Continuing to move up the corporate ladder isn’t the easiest thing to do. Here’s what to do after getting a promotion.

Get comfortable expanding your horizons

You might as well get used to it.

Celine Tarrant, founder of Smart Girls Sweat and co-founder of editorial platform femBA, writes in The Muse about what to do after landing a promotion (in approximately the first 90 days). One of her tips is to “look for opportunities outside of your immediate role.”

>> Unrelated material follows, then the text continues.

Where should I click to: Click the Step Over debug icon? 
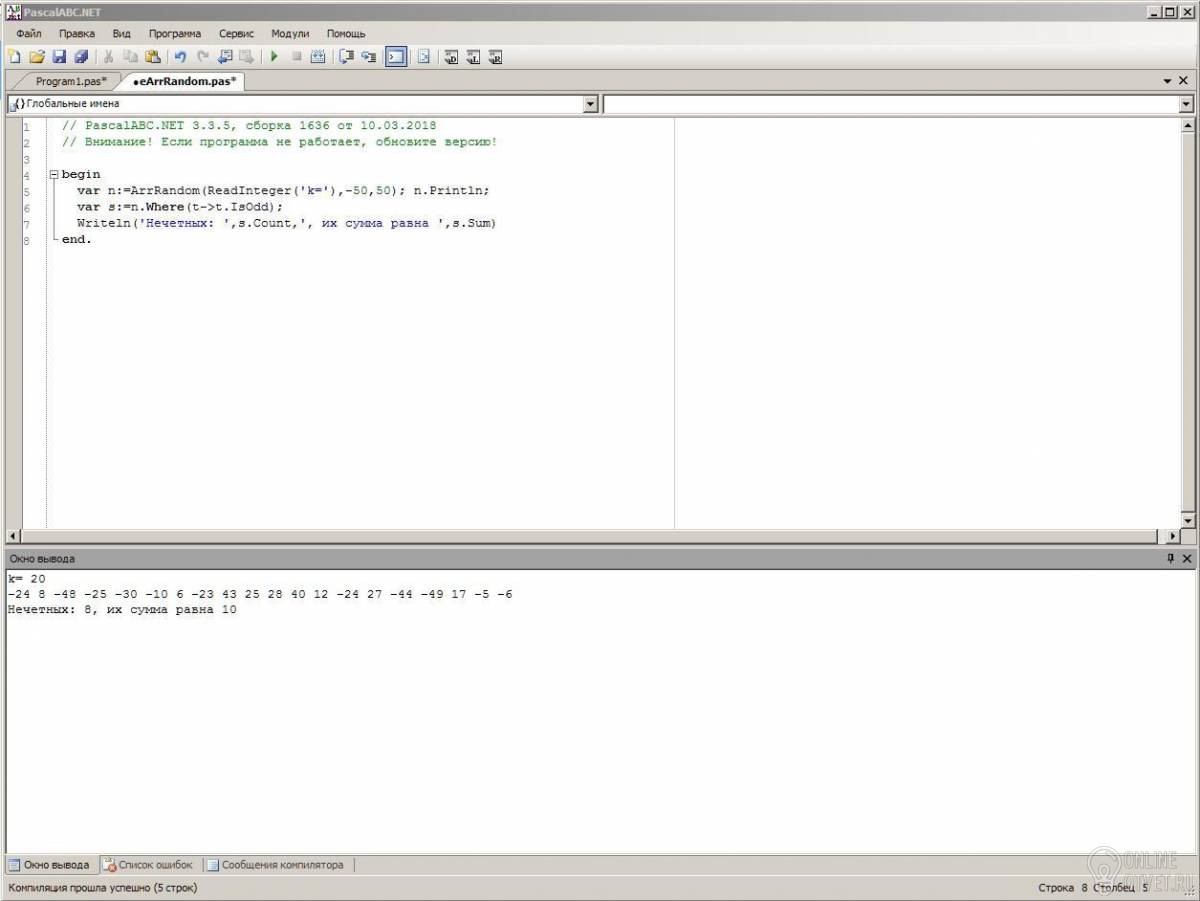click(x=346, y=57)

“A great way to differentiate yourself in your new role is to brainstorm new opportunities. For example, if you’ve recently been promoted to account manager working on an established account, share suggestions you have for attracting new business,” she writes. “Pitch your ideas to your manager and offer to lead new initiatives. Since the idea falls outside the scope of your job description, you’ll get brownie points for going the extra mile. It’s a surefire way to get noticed as someone who thinks creatively.”

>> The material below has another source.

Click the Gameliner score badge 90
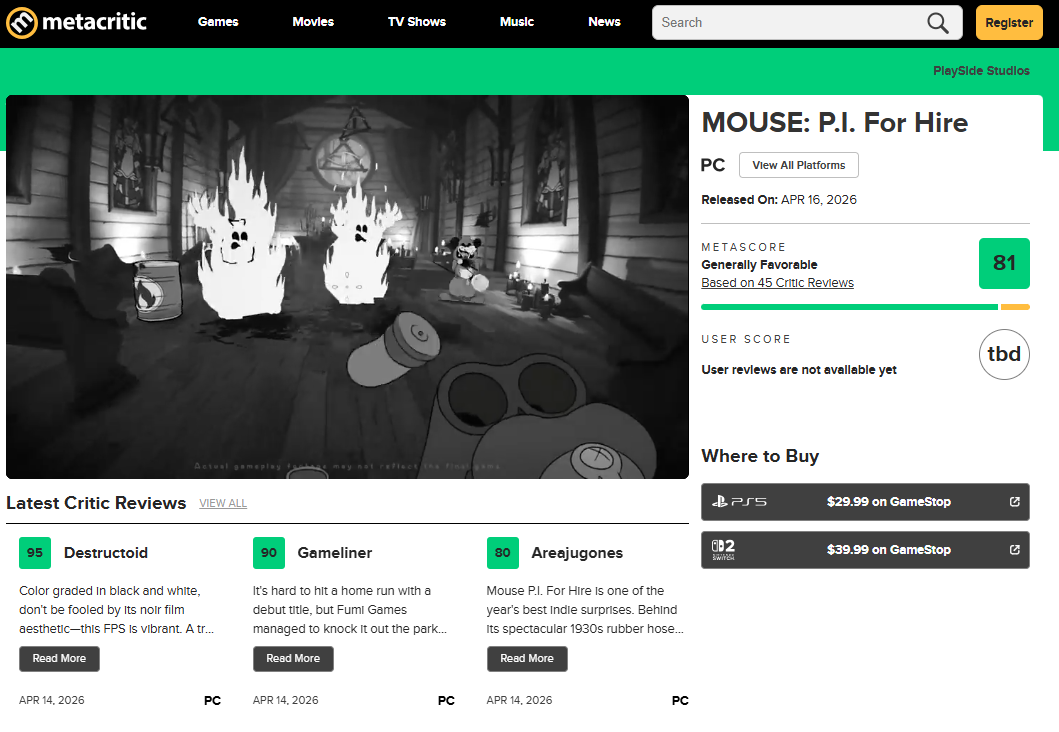Viewport: 1059px width, 732px height. pyautogui.click(x=269, y=552)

She later writes about how if you try to drastically disrupt the status quo, you might encounter roadblocks and that “you’ll need to exercise your best judgment to decide how much you can rock the boat without stepping on too many toes” within the 90-day time period.

Figure out where you stand

Don’t forget to do this early on.

Kevin Eikenberry, Chief Potential Officer of The Kevin Eikenberry Groupm leadership expert and co-author of From Bud to Boss – Secrets to a Successful Transition to Remarkable Leadership and more, writes on his blog that after getting a promotion, you need to “get clear expectations.

“First thing you need to do is really understand your role. What do you expect of yourself, what does the organization expect of you, and what does your new boss expect of you? These expectations form the basis for your success. A misunderstanding or misalignment of expectations is the fastest way to frustration and failure.”

Be a keen observer

You might just save yourself a lot of time and effort.

Amy Jen Su, coauthor of Own the Room and managing partner and co-founder of Paravis Partners, tells the Harvard Business Review about this.

“Any time you onboard into a group dynamic, it’s wise to spend time getting the lay of the land. Understand how the team operates, how communication flows, how decisions get made, and where people’s hot buttons lie,” she told the site.

She later adds, “you eventually want to go from learner to contributor to leader.”